Daracık alanda hareket etmeye çalışıyordum, aşırı bunaltıcıydı.
Kıyafetleri deneyerek kabinden çıktığımda Erez kısık gözleriyle üzerimi süzdü. "Çok dar olmamış mı?"
"Yalnız ben özgür bir erkeğim, istediğimi giyerim" dedim, gülmemek için yanaklarımın içini dişledim. "Tamam ne istersen giy ama bunu giyme"
"Erez, o zaman ne istersem giymiş olmuyorum" dedim bıkkınca.
"Hayır" dedi inatlaşarak. "Ne istersen giymiş oluyorsun sadece bunu giymemiş oluyorsun"
Suratına bayık bayık baktım. Beynim mavi ekran veriyordu şu an.
Yanıma yaklaşıp parmaklarıyla sol göğüs ucumu tuttuğunda şokla suratına baktım. "Aşırı belli oluyor" dedi, yutkunduğunda eline sertçe vurup çekmesini sağladım. Kasıklarıma giren ağrıyla yüzüm buruşurken ters ters Erez'e baktım.
Sırıtıyordu. "Şimdi daha çok belli oluyor" dediğinde homurdanarak geri kabine girdim ve üzerimdekini çıkardım. Saniyeler içinde kabinin kapısı zorlandığında hızla omuzumu yasladım ve açmasına izin vermedim.
"Erez yürü git, elletmem"
"Ya bir aç" dediğinde daha çok yüklendim. İstese kolayca açardı ama onun da hoşun gidiyor olacak ki benimle oynuyordu şerefsiz.
"Açmam"
"Ya belki fikrin değişecek" dedi gülerek.
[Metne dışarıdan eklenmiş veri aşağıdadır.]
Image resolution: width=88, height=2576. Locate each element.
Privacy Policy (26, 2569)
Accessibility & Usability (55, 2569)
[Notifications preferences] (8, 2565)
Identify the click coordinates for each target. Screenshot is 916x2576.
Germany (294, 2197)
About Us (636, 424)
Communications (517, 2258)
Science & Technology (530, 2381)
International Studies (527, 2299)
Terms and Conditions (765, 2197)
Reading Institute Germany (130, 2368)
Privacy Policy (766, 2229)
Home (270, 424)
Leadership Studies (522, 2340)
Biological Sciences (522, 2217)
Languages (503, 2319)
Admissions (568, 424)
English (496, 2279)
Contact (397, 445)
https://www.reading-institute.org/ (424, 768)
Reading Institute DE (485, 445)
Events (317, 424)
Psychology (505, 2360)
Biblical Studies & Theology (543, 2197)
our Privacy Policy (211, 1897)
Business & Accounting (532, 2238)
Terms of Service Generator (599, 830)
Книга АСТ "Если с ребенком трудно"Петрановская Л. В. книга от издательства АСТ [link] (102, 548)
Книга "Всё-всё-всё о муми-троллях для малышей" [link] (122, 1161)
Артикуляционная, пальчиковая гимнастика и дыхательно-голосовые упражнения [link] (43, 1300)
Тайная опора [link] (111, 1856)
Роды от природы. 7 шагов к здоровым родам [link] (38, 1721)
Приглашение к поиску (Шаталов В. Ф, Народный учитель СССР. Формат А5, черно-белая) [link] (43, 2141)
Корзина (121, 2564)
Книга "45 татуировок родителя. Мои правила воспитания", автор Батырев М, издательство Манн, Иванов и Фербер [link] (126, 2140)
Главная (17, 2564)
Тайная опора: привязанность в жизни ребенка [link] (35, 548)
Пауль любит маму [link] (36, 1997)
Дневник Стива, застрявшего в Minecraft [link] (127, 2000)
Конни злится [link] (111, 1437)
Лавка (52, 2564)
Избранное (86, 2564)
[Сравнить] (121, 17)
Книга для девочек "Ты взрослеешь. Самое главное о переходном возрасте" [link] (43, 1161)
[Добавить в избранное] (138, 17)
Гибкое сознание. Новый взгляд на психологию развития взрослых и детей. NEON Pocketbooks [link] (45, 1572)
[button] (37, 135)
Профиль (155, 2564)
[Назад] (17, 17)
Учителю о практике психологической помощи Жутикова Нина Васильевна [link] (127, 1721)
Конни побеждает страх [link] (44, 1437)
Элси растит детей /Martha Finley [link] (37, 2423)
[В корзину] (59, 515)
Biraz daha abanıp kapıyı açtı ve içeri girip ardından kapıyı kapattı.
"Ya sen benim özelime niye saygı duymuyorsun?"
Giydiklerime karışma, özelime saygı duy... iyice liseli ergen çiftlere dönüyorduk. Yakında 'gözlerinin yeşilini özledim' dinleyerek faça da atardım kendime.
Bir dakika...Erez zaten liseliydi.
Beni takmadan ellerini çıplak belime koyduğunda ters ters suratına baktım. Dişlerini sıkmıştı. "Kendini benim gözümden görsen keşke" dedi, saniyeler içinde dudaklarımı kavradığında kollarımı hızla boynuna doladım.
Benim kararlarım sadık kalma süremde bu kadardı...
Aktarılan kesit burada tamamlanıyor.